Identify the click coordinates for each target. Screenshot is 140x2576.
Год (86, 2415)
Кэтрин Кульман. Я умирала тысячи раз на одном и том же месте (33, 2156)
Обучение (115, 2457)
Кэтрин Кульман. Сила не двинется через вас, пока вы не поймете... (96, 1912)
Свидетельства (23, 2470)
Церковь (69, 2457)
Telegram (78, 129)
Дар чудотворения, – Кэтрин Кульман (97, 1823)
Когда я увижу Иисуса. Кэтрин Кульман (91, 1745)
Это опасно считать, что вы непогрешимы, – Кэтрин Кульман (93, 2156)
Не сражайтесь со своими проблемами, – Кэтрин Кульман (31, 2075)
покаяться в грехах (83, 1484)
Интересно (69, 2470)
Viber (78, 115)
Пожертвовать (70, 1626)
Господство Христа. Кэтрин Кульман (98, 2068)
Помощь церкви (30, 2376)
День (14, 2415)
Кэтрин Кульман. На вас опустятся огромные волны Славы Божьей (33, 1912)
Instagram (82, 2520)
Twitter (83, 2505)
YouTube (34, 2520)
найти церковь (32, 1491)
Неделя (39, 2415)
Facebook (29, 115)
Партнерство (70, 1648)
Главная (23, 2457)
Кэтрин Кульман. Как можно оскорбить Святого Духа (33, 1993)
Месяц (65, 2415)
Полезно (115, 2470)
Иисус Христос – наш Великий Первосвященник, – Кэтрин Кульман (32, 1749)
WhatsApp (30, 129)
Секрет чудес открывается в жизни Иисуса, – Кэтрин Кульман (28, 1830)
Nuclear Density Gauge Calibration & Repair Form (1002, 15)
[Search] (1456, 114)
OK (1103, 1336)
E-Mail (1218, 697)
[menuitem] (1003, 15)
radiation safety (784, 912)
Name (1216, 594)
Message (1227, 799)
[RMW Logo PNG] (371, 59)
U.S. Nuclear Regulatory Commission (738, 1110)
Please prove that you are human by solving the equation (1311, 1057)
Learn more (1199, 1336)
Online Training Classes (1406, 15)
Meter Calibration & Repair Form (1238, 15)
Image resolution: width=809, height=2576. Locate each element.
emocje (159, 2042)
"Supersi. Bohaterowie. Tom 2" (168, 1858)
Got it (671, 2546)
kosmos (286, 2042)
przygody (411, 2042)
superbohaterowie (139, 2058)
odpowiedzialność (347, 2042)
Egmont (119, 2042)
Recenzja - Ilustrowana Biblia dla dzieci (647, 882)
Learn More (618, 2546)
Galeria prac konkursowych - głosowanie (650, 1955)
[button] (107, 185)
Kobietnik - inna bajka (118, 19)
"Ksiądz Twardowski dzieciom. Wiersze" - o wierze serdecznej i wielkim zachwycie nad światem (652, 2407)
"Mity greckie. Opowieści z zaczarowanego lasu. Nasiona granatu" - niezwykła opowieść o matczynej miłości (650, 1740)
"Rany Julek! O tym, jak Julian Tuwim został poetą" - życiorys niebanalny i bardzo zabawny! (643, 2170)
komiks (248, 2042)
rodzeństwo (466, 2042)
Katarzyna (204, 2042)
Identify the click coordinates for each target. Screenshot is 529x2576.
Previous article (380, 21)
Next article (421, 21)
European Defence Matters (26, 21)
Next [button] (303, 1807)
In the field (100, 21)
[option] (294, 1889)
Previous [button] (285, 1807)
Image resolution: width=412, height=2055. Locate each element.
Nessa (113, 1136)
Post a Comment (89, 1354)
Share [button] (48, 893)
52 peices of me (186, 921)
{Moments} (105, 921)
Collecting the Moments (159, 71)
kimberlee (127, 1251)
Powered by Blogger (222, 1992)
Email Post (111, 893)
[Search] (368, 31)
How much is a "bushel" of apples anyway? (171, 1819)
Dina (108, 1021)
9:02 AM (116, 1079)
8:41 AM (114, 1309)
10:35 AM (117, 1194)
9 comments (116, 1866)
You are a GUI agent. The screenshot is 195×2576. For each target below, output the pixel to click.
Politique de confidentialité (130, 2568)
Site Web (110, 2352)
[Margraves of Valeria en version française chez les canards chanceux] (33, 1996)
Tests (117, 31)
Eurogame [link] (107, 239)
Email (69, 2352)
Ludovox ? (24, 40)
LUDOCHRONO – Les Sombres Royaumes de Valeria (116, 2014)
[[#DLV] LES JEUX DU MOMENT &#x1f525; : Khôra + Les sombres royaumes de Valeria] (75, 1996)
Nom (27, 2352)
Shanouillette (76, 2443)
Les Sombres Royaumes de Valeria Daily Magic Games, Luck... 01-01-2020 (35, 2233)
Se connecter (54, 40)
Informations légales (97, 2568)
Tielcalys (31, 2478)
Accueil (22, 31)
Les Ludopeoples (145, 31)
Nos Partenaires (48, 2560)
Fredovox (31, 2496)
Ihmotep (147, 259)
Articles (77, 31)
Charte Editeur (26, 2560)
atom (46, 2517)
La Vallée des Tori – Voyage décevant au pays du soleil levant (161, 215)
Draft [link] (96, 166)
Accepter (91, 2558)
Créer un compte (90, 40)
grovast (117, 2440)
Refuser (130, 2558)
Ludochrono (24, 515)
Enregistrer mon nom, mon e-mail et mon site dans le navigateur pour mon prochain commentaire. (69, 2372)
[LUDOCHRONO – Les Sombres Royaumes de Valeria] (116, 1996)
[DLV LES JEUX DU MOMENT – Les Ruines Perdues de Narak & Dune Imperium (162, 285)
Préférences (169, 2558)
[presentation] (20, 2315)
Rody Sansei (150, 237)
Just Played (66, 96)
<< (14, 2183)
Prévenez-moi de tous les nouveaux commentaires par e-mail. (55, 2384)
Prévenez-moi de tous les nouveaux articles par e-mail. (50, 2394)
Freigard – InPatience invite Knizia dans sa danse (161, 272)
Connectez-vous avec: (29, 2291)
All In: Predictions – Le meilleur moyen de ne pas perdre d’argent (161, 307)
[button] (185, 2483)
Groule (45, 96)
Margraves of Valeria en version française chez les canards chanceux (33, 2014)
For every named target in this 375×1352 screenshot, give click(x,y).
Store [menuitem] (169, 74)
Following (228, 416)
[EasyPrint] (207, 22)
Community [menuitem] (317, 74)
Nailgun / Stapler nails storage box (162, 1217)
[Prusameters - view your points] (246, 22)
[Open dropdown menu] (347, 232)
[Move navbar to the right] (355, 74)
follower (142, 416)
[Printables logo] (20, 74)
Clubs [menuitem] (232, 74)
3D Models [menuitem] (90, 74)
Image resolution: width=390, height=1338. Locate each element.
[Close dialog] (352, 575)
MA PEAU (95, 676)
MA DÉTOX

____

#### [Assignment]
Among the records above, extract exactly the lines from the line with "superbohaterowie (139, 2058)" to the line with "Kobietnik - inna bajka (118, 19)", both lines included, and leave out the rest.

#### [Solution to the problem]
superbohaterowie (139, 2058)
odpowiedzialność (347, 2042)
Egmont (119, 2042)
Recenzja - Ilustrowana Biblia dla dzieci (647, 882)
Learn More (618, 2546)
Galeria prac konkursowych - głosowanie (650, 1955)
[button] (107, 185)
Kobietnik - inna bajka (118, 19)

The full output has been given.